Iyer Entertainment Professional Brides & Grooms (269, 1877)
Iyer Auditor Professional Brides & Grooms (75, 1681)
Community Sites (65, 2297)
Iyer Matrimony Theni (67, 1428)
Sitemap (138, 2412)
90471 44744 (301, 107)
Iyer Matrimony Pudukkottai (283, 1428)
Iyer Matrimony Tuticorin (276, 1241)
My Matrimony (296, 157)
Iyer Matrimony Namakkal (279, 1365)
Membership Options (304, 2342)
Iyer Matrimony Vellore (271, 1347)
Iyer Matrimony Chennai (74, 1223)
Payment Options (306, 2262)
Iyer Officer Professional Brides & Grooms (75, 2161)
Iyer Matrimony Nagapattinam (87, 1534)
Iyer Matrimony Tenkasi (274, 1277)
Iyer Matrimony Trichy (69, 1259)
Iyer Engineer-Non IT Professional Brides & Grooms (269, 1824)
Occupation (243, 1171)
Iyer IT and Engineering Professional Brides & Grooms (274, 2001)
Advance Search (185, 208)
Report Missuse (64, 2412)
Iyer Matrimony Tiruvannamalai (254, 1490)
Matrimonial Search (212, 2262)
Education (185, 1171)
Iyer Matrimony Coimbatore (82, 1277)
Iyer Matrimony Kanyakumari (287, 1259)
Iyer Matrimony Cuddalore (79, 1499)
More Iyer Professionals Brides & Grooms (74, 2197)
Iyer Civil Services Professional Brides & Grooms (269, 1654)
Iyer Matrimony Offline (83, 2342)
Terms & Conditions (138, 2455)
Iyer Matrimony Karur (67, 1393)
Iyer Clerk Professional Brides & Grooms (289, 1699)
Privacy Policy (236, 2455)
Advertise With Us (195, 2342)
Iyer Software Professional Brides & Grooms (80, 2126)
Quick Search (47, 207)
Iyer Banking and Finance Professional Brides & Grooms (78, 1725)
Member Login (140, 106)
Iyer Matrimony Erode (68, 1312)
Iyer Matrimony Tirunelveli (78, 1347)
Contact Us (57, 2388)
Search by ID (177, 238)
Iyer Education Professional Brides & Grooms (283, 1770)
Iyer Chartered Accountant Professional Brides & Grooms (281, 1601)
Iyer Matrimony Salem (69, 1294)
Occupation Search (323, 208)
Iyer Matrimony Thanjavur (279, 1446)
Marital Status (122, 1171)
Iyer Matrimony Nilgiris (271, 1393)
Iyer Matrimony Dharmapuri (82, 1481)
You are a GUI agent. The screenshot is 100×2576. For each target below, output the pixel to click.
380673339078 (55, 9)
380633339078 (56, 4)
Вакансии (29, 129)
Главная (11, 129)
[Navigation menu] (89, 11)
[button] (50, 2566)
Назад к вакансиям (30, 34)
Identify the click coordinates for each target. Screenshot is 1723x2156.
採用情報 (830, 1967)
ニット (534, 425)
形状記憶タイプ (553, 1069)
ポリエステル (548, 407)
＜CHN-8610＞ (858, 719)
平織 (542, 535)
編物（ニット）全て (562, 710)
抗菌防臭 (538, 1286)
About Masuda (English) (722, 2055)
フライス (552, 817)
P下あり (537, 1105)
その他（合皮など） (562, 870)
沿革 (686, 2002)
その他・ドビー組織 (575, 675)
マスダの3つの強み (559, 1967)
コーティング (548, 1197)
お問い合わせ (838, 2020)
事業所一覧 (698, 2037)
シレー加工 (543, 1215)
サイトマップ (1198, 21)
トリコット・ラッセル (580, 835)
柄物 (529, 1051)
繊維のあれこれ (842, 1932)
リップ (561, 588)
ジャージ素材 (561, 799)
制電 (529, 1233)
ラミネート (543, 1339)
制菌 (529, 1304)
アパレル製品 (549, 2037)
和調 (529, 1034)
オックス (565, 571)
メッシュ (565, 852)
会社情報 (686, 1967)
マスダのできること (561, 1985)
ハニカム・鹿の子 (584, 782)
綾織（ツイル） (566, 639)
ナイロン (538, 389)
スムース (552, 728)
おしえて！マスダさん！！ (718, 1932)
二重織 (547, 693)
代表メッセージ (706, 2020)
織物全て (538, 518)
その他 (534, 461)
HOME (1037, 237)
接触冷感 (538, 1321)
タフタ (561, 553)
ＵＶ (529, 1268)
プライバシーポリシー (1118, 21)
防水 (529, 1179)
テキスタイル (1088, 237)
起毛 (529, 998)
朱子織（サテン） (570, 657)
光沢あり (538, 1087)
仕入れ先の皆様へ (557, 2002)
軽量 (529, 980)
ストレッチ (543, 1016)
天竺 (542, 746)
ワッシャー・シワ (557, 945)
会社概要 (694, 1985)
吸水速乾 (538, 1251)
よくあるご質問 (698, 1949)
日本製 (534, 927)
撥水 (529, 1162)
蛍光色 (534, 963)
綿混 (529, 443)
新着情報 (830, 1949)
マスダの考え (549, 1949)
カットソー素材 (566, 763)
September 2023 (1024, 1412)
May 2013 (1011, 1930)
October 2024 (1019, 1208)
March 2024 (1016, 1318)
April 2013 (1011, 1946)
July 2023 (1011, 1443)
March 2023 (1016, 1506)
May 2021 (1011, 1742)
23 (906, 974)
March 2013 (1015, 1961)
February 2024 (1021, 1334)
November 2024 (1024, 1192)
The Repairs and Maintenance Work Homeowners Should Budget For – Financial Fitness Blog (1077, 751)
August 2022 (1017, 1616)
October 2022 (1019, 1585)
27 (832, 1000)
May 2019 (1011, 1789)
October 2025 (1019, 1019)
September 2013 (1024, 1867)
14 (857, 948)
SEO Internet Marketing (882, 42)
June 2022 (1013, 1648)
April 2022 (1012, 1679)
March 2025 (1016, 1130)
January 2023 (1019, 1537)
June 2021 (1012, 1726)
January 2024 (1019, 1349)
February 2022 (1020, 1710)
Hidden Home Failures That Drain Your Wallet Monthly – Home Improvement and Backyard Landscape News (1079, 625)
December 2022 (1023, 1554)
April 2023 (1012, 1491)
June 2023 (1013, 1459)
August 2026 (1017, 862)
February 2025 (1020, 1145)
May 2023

______________________________

_TASK DESCRIPTION_: Within the entries above, count the lines that include "each". The answer is that number alone.

_ANSWER SPACE_: 2